SyntaxError: Non-ASCII character '\xa3' in file '...' but no encoding declared;
see http://www.python.org/peps/pep-0263.html for details

Similarly, in Python 3, if I write the same code and save it with Latin-1 encoding, I get:

SyntaxError: Non-UTF-8 code starting with '\xa3' in file ... on line 2, but no encoding declared; see http://python.org/dev/peps/pep-0263/ for details

How can I use a pound sign in string literals in my code?


See also: Correct way to define Python source code encoding for details about whether an encoding declaration is needed and how it should be written. Please use that question to close duplicates asking about how to write the declaration, and this one for questions asking about resolving the error.

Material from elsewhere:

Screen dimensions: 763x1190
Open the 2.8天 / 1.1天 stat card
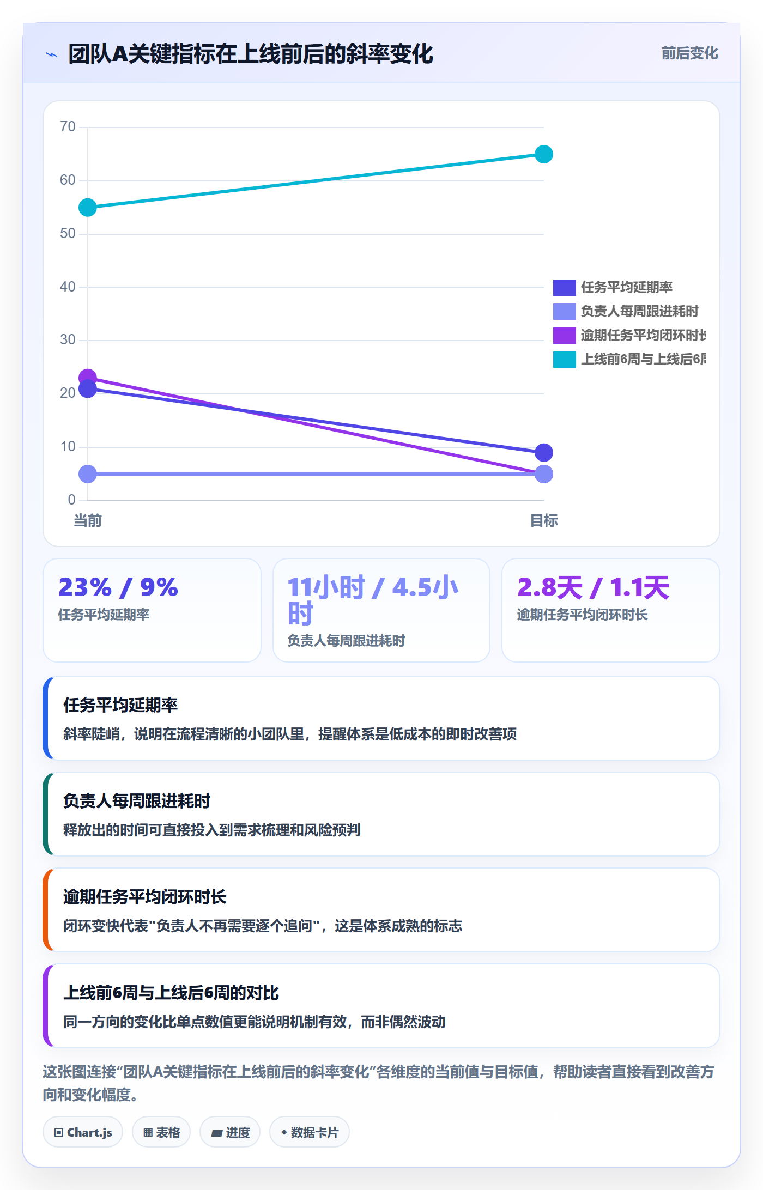pyautogui.click(x=611, y=610)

Consubstantiate answered 14/5, 2012 at 19:12 Comment(0)
G
387

I'd recommend reading that PEP the error gives you. The problem is that your code is trying to use the ASCII encoding, but the pound symbol is not an ASCII character. Try using UTF-8 encoding. You can start by putting # -*- coding: utf-8 -*- at the top of your .py file. To get more advanced, you can also define encodings on a string by string basis in your code. However, if you are trying to put the pound sign literal in to your code, you'll need an encoding that supports it for the entire file.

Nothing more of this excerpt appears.